第89章 《画》-上(2 / 2)

其余四名武周儒生闻言,脸色顿时大变。几人欲言又止,但触及崔东山冰冷而决绝的眼神,以及他背后崔氏的威势,到嘴边的话又咽了回去,只能面色惨白地默许。

“崔东山!你放肆!”

李无忧再也按捺不住,霍然起身,俏脸含霜,“此乃两国邦交宴席,岂容你一再胡闹?还不退下!”

崔东山却似豁出去了,梗着脖子道:“公主殿下!此刻,崔东山不代表武周,只代表我自己,代表我们几个仰慕吴公、渴求知音的同道!此乃私赌,无关邦交!若胜,是我等为吴公觅得知音;若败,是我等学艺不精,心甘情愿!”

“好一个‘不代表武周’。”

萧宁忽然轻笑出声,那笑声清越,却带着一股冰凉的嘲讽,“崔公子,若你此刻不代表武周,那你以何身份,站在这大夏保和殿上?又以何资格,在此大放厥词,一而再、再而三地挑起事端?”

崔东山被问得一窒。

萧宁却不看他,转而面向李无忧,拱手一礼,神色转为郑重,却也带着几分无奈:“槐安公主,非是本宫得理不饶人。实乃贵国之人,无理尚要搅闹三分。我大夏以礼相待,却屡遭挑衅。此番,若再退让,恐失国体。公主明鉴。”

李无忧张了张嘴,看着萧宁坦然中带着些许疏离的眼神,又瞥向满脸偏执疯狂的崔东山,心中五味杂陈,既恼崔东山不识大体,又隐隐为萧宁可能面临的难题担忧。

她看向武承肆,希望这位表哥能出面制止这荒唐的赌局,却见武承肆眼帘低垂,默然饮酒,竟是一副置身事外、乐见其成的模样。

她心下冰凉,知晓某些人的算计已然开始,自己贵为公主,在此刻竟也无力强行扭转,只得颓然坐下,满心忧虑与歉意。

“哼!十殿下,话不必说得太满!”

崔东山见无人再强力阻止,胆气复壮,嗤笑道,“七步成诗,已是难如登天。

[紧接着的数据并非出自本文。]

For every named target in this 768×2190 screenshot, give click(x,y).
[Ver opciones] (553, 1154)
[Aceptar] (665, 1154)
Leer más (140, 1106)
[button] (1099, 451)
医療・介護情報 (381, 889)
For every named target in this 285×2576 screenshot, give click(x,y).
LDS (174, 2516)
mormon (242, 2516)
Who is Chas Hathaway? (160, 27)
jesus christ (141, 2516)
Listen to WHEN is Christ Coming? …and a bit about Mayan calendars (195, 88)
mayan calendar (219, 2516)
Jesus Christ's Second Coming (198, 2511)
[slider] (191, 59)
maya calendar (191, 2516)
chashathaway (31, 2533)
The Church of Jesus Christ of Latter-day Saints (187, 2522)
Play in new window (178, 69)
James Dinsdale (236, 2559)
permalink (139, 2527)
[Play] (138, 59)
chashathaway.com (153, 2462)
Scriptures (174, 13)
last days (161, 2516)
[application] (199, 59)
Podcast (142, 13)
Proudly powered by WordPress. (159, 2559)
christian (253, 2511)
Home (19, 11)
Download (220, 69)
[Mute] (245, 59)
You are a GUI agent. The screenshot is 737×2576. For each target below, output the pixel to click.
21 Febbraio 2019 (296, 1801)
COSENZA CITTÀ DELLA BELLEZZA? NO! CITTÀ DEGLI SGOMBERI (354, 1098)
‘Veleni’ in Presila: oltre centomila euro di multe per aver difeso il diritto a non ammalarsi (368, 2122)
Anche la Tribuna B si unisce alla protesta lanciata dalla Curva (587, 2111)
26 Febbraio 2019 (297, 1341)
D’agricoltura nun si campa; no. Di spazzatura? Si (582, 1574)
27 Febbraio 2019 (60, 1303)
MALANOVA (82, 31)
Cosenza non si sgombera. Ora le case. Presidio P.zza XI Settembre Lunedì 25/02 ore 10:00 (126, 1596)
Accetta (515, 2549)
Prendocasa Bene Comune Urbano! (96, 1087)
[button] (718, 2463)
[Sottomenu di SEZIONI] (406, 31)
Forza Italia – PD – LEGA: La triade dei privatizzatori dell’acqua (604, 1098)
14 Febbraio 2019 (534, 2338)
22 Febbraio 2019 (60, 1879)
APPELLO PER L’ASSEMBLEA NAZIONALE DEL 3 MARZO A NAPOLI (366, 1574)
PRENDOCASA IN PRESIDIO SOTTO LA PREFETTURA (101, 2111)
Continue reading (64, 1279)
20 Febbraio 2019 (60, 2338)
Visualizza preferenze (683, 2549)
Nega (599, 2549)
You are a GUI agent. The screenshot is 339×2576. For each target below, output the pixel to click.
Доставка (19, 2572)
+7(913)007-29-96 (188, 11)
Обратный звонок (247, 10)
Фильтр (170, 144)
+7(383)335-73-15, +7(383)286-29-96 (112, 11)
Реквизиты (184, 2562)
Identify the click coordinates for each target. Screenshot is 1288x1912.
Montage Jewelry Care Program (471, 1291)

何况是为画圣遗珍题诗,需诗画合一,意境相通!您还是先看看,自己能否在七步之内,挤出几句像样的诗句再说大话吧!”

他说罢,再不犹豫,猛地将手中锦缎解开,与一名同来的儒生各执一端,小心翼翼地将那卷轴缓缓展开。

刹那间,仿佛有一片氤氲着灵秀之气的山水,自画卷中流淌而出,铺陈在保和殿的煌煌灯火之下。

正是吴道玄的《云山叠翠图》!

画卷之上,远山如黛,层峦叠嶂,近处奇峰耸立,苍松翠柏扎根岩隙,几只小鸟矗立枝头,生机勃发。

一道飞瀑如练,自山腰倾泻而下,汇入下方幽潭,水气仿佛扑面而来。山间隐约可见亭台楼阁,小径蜿蜒,意境幽远深邃。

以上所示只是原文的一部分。